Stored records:

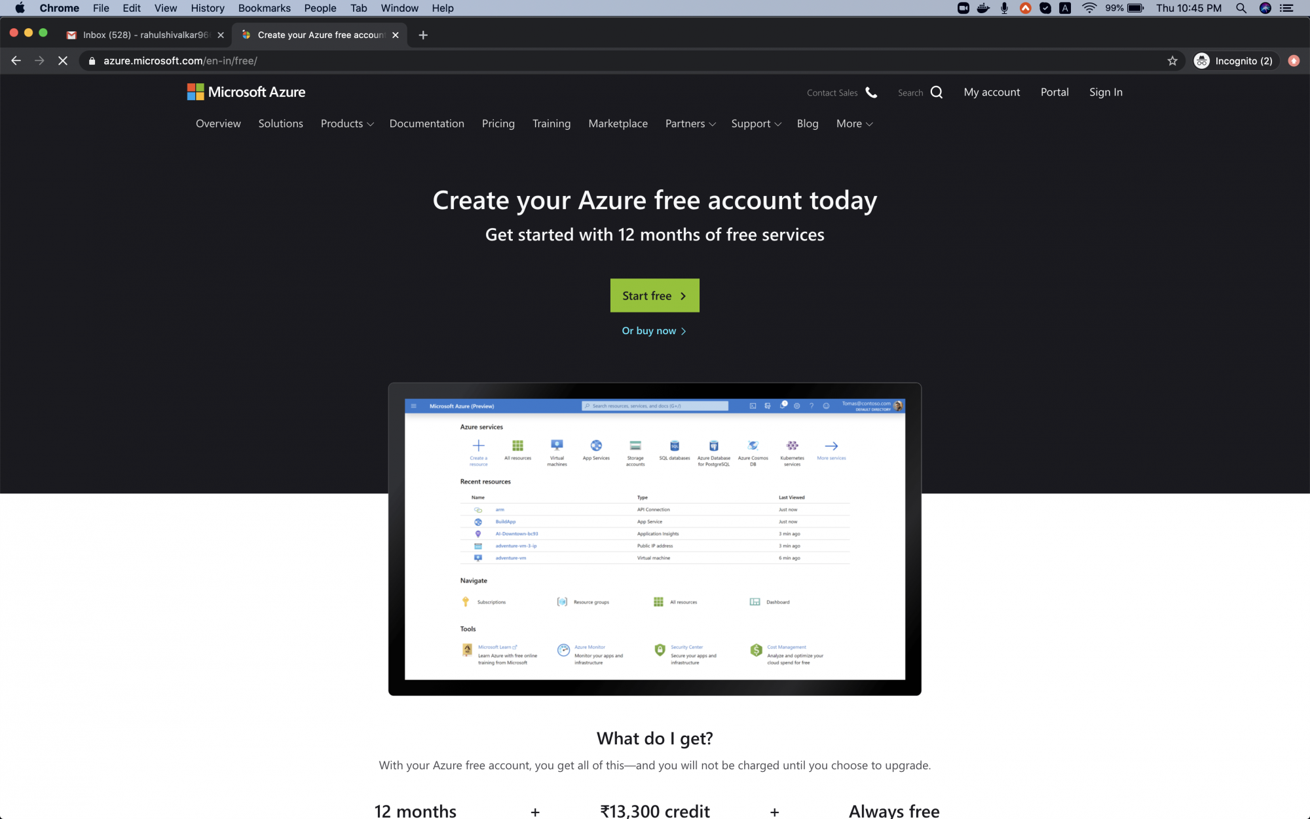The width and height of the screenshot is (1310, 819).
Task: Click the Sign In menu item
Action: [x=1106, y=92]
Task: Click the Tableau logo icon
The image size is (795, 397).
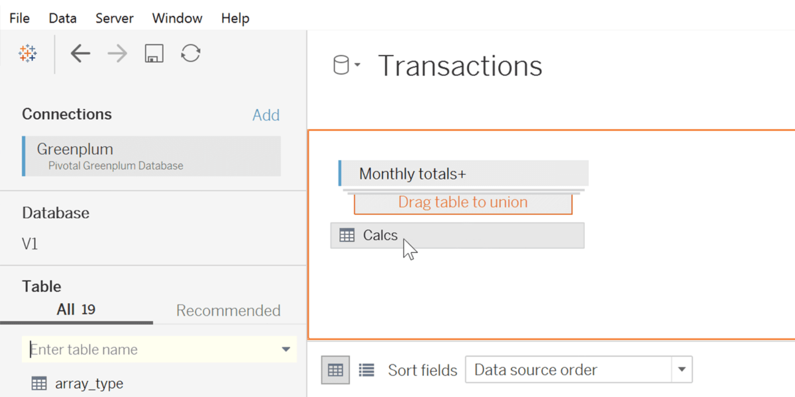Action: (27, 53)
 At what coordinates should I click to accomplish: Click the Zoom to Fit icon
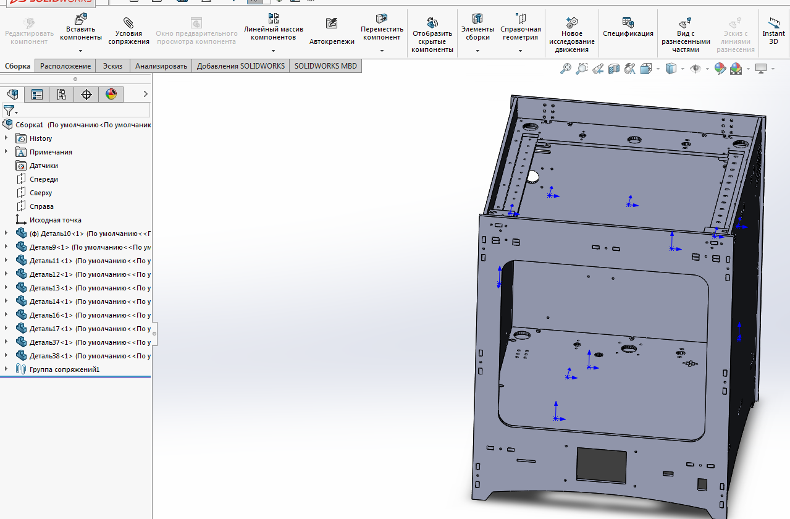(565, 69)
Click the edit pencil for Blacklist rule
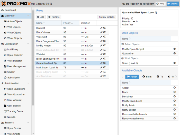This screenshot has height=135, width=180. click(x=101, y=28)
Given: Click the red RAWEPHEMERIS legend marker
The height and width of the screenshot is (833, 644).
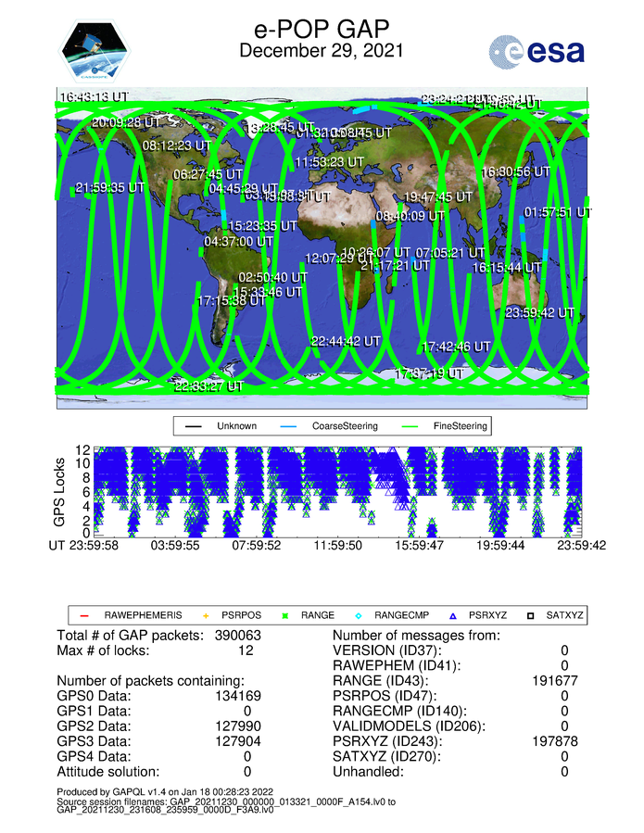Looking at the screenshot, I should click(84, 614).
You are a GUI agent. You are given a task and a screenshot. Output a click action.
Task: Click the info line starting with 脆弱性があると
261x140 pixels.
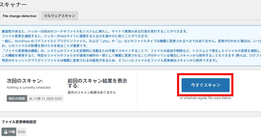(94, 32)
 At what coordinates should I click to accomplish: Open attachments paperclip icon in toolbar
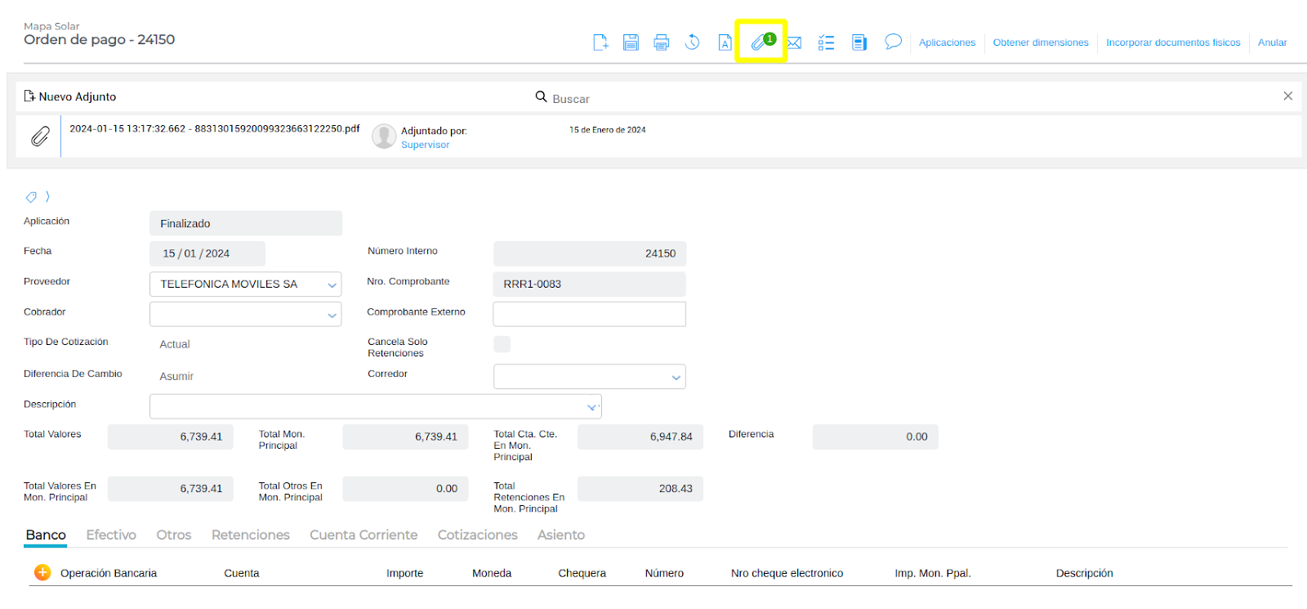761,42
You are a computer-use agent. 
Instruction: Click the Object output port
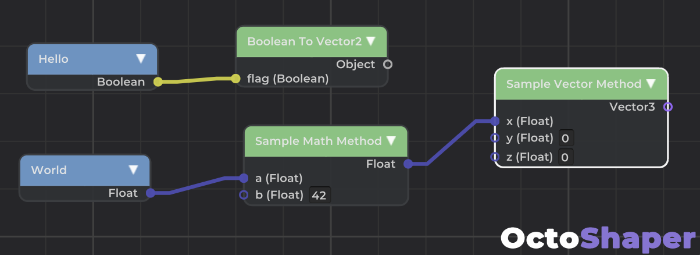point(388,65)
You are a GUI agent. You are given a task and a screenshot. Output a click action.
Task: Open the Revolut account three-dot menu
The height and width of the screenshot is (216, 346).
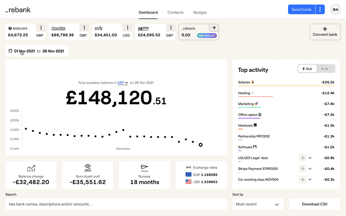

## What to produce
Copy exactly the lines from the one containing "Task: Click the info" to the end of the records, both included, and leave the pictures out.

## Written answer
Task: Click the info line starting with 脆弱性があると
261x140 pixels.
(94, 32)
 At what coordinates should I click to accomplish: Open attachments paperclip icon in toolbar
761,42
You are a computer-use agent. 
Instruction: Click the Object output port
point(388,65)
You are a GUI agent. You are given a task and a screenshot. Output a click action.
Task: Open the Revolut account three-dot menu
The height and width of the screenshot is (216, 346).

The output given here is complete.